Artificial Intelligence (AI) has been applied to solve various challenges of real-world problems in recent years. However, the emergence of new AI technologies has brought several problems, especially with regard to communication efficiency, security threats and privacy violations. Towards this end, Federated Learning (FL) has received widespread attention due to its ability to facilitate the collaborative training of local learning models without compromising the privacy of data.

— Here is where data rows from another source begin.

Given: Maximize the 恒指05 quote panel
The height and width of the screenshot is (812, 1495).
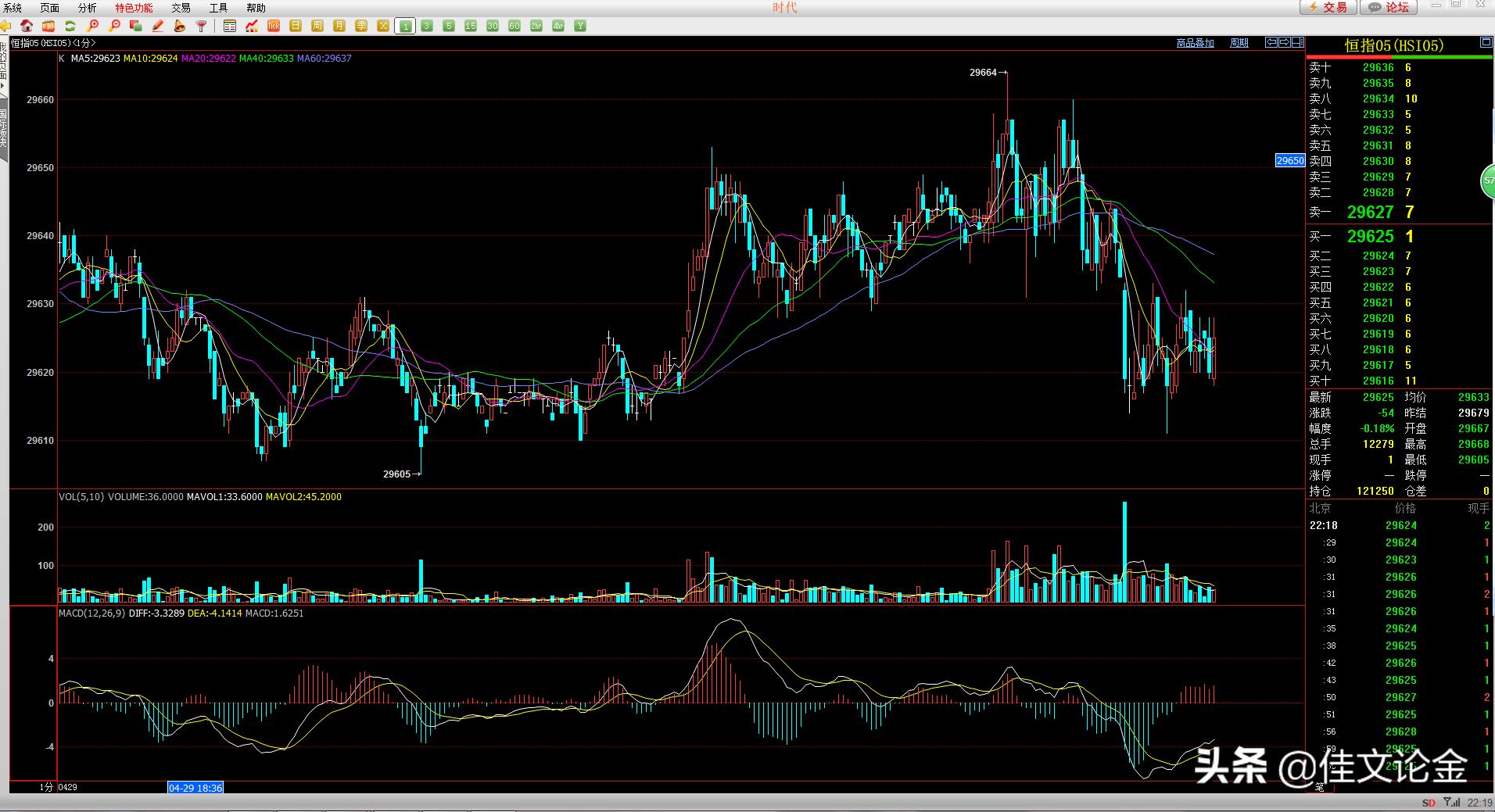Looking at the screenshot, I should [1486, 43].
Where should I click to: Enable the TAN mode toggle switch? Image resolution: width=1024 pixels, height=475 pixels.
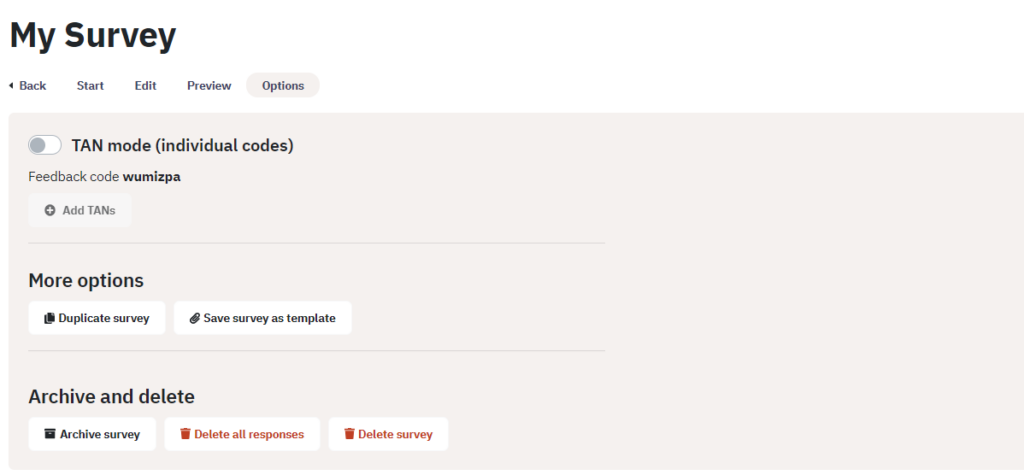click(44, 145)
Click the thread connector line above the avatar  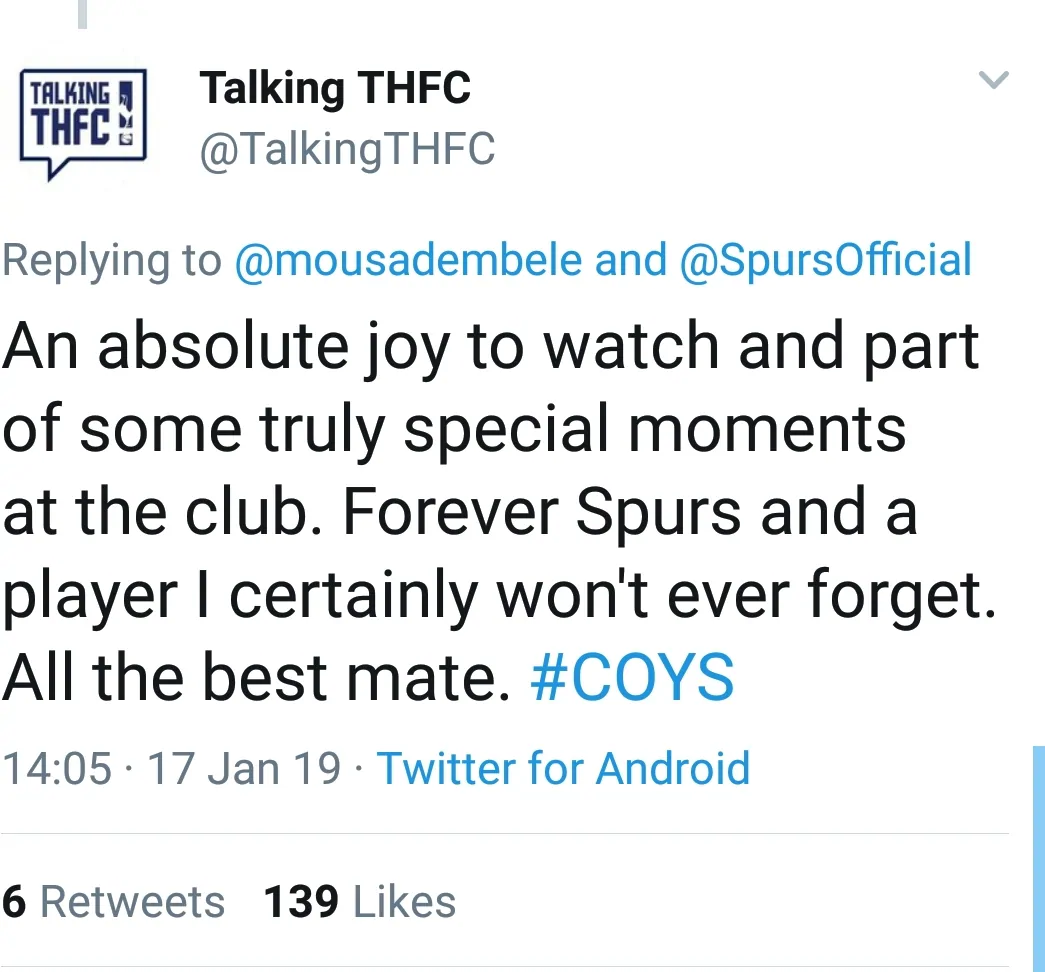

However, recent studies have shown that FL still consumes considerable amounts of communication resources. These communication resources are vital for updating the learning models. In addition, the privacy of data could still be compromised once sharing the parameters of the local learning models in order to update the global model. Towards this end, we propose a new approach, namely, Federated Optimisation (FedOpt) in order to promote communication efficiency and privacy preservation in FL. In order to implement FedOpt, we design a novel compression algorithm, namely, Sparse Compression Algorithm (SCA) for efficient communication, and then integrate the additively homomorphic encryption with differential privacy to prevent data from being leaked. Thus, the proposed FedOpt smoothly trade-offs communication efficiency and privacy preservation in order to adopt the learning task. The experimental results demonstrate that FedOpt outperforms the state-of-the-art FL approaches. In particular, we consider three different evaluation criteria; model accuracy, communication efficiency and computation overhead. Then, we compare the proposed FedOpt with the baseline configurations and the state-of-the-art approaches, i.e., Federated Averaging (FedAvg) and the paillier-encryption based privacy-preserving deep learning (PPDL) on all these three evaluation criteria. The experimental results show that FedOpt is able to converge within fewer training epochs and a smaller privacy budget.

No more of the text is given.